Given information ::

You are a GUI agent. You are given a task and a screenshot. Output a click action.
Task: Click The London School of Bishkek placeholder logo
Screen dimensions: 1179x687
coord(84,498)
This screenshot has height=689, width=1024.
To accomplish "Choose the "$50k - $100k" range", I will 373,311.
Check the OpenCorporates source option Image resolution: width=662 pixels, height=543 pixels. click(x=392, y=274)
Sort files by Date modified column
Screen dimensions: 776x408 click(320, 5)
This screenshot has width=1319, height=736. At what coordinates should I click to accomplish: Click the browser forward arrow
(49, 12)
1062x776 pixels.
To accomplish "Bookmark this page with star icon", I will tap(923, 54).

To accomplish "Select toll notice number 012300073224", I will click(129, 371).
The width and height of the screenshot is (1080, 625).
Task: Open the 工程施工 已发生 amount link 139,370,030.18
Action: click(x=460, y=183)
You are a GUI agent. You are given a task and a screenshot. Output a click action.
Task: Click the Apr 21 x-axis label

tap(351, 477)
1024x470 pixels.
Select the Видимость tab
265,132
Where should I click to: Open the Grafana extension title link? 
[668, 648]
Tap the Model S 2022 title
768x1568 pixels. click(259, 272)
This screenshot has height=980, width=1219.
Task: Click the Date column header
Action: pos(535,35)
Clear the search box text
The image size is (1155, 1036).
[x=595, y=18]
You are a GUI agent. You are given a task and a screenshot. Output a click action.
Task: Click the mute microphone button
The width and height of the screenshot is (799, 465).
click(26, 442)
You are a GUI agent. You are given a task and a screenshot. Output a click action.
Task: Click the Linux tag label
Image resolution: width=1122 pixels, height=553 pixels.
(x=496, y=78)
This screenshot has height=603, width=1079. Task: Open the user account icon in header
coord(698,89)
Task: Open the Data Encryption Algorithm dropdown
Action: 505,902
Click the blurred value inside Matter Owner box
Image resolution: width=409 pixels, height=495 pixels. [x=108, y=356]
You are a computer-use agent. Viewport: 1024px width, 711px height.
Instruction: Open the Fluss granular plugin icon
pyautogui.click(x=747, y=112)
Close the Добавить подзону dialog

Problem requirements :: Taking the entries above, print exactly the lines starting at the line with "Where should I" and ending at the line with "You are a computer-use", both included.

Answer to this problem ::
Where should I click to: Open the Grafana extension title link? 
[668, 648]
Tap the Model S 2022 title
768x1568 pixels. click(259, 272)
This screenshot has height=980, width=1219.
Task: Click the Date column header
Action: pos(535,35)
Clear the search box text
The image size is (1155, 1036).
[x=595, y=18]
You are a GUI agent. You are given a task and a screenshot. Output a click action.
Task: Click the mute microphone button
The width and height of the screenshot is (799, 465).
click(26, 442)
You are a GUI agent. You are given a task and a screenshot. Output a click action.
Task: Click the Linux tag label
Image resolution: width=1122 pixels, height=553 pixels.
(x=496, y=78)
This screenshot has height=603, width=1079. Task: Open the user account icon in header
coord(698,89)
Task: Open the Data Encryption Algorithm dropdown
Action: 505,902
Click the blurred value inside Matter Owner box
Image resolution: width=409 pixels, height=495 pixels. [x=108, y=356]
You are a computer-use agent. Viewport: 1024px width, 711px height.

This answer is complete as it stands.